Task objective. In the lines below, swap every "Where should I click to" for "What should I click to" and keep everything else the same.

[Collected data entries]
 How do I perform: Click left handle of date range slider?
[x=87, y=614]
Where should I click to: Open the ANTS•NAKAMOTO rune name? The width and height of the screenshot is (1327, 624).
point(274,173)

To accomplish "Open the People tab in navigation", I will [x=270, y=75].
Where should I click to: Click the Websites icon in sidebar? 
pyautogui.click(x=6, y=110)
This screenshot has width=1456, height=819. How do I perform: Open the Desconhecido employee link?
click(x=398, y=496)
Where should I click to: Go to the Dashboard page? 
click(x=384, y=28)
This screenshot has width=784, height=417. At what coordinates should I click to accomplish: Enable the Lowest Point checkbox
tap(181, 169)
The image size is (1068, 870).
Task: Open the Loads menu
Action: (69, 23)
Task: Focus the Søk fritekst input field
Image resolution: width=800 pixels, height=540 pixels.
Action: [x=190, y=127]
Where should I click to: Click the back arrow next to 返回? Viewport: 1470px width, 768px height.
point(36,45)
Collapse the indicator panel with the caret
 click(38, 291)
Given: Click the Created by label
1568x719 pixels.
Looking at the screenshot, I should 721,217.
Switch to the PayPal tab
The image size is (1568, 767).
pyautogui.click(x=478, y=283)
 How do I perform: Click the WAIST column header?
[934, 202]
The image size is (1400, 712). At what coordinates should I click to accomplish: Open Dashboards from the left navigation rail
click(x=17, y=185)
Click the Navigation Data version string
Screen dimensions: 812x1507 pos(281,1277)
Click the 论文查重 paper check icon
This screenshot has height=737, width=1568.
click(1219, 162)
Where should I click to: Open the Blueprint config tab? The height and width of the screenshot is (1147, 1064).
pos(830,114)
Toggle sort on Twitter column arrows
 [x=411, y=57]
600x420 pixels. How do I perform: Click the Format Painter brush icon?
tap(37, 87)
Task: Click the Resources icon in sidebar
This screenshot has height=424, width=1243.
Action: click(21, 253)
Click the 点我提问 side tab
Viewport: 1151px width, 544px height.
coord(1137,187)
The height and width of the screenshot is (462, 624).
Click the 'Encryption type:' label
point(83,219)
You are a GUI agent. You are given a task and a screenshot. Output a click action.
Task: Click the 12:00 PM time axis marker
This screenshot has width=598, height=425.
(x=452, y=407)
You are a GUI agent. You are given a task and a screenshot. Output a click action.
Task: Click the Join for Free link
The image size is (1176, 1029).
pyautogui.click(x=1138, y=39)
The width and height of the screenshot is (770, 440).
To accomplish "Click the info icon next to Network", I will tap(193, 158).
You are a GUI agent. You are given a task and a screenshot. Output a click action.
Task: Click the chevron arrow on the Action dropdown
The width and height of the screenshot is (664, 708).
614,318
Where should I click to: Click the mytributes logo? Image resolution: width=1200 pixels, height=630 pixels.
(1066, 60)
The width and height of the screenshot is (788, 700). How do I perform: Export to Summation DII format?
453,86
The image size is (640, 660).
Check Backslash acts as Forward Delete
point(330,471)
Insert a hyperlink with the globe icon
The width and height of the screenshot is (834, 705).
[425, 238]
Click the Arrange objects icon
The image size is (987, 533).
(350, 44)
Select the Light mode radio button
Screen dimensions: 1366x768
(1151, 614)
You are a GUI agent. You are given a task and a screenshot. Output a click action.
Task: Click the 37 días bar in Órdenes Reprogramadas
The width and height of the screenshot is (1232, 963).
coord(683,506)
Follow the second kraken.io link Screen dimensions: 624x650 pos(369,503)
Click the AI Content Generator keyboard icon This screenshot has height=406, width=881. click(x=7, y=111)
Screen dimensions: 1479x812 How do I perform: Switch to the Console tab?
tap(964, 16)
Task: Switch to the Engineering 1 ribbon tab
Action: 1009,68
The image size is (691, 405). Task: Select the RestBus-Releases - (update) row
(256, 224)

Exercise solution.
 How do I perform: Click left handle of date range slider?
[x=87, y=614]
What should I click to: Open the ANTS•NAKAMOTO rune name? The width and height of the screenshot is (1327, 624).
point(274,173)

To accomplish "Open the People tab in navigation", I will [x=270, y=75].
What should I click to: Click the Websites icon in sidebar? 
pyautogui.click(x=6, y=110)
This screenshot has width=1456, height=819. How do I perform: Open the Desconhecido employee link?
click(x=398, y=496)
What should I click to: Go to the Dashboard page? 
click(x=384, y=28)
This screenshot has width=784, height=417. At what coordinates should I click to accomplish: Enable the Lowest Point checkbox
tap(181, 169)
The image size is (1068, 870).
Task: Open the Loads menu
Action: (69, 23)
Task: Focus the Søk fritekst input field
Image resolution: width=800 pixels, height=540 pixels.
Action: [x=190, y=127]
What should I click to: Click the back arrow next to 返回? Viewport: 1470px width, 768px height.
point(36,45)
Collapse the indicator panel with the caret
 click(38, 291)
Given: Click the Created by label
1568x719 pixels.
Looking at the screenshot, I should 721,217.
Switch to the PayPal tab
The image size is (1568, 767).
pyautogui.click(x=478, y=283)
 How do I perform: Click the WAIST column header?
[934, 202]
The image size is (1400, 712). At what coordinates should I click to accomplish: Open Dashboards from the left navigation rail
click(x=17, y=185)
Click the Navigation Data version string
Screen dimensions: 812x1507 pos(281,1277)
Click the 论文查重 paper check icon
This screenshot has height=737, width=1568.
click(1219, 162)
What should I click to: Open the Blueprint config tab? The height and width of the screenshot is (1147, 1064).
pos(830,114)
Toggle sort on Twitter column arrows
 [x=411, y=57]
600x420 pixels. How do I perform: Click the Format Painter brush icon?
tap(37, 87)
Task: Click the Resources icon in sidebar
This screenshot has height=424, width=1243.
Action: click(21, 253)
Click the 点我提问 side tab
Viewport: 1151px width, 544px height.
coord(1137,187)
The height and width of the screenshot is (462, 624).
Click the 'Encryption type:' label
point(83,219)
You are a GUI agent. You are given a task and a screenshot. Output a click action.
Task: Click the 12:00 PM time axis marker
This screenshot has width=598, height=425.
(x=452, y=407)
You are a GUI agent. You are given a task and a screenshot. Output a click action.
Task: Click the Join for Free link
The image size is (1176, 1029).
pyautogui.click(x=1138, y=39)
The width and height of the screenshot is (770, 440).
To accomplish "Click the info icon next to Network", I will tap(193, 158).
You are a GUI agent. You are given a task and a screenshot. Output a click action.
Task: Click the chevron arrow on the Action dropdown
The width and height of the screenshot is (664, 708).
614,318
What should I click to: Click the mytributes logo? Image resolution: width=1200 pixels, height=630 pixels.
(1066, 60)
The width and height of the screenshot is (788, 700). How do I perform: Export to Summation DII format?
453,86
The image size is (640, 660).
Check Backslash acts as Forward Delete
point(330,471)
Insert a hyperlink with the globe icon
The width and height of the screenshot is (834, 705).
[425, 238]
Click the Arrange objects icon
The image size is (987, 533).
(350, 44)
Select the Light mode radio button
Screen dimensions: 1366x768
(1151, 614)
You are a GUI agent. You are given a task and a screenshot. Output a click action.
Task: Click the 37 días bar in Órdenes Reprogramadas
The width and height of the screenshot is (1232, 963).
coord(683,506)
Follow the second kraken.io link Screen dimensions: 624x650 pos(369,503)
Click the AI Content Generator keyboard icon This screenshot has height=406, width=881. click(x=7, y=111)
Screen dimensions: 1479x812 How do I perform: Switch to the Console tab?
tap(964, 16)
Task: Switch to the Engineering 1 ribbon tab
Action: 1009,68
The image size is (691, 405). Task: Select the RestBus-Releases - (update) row
(256, 224)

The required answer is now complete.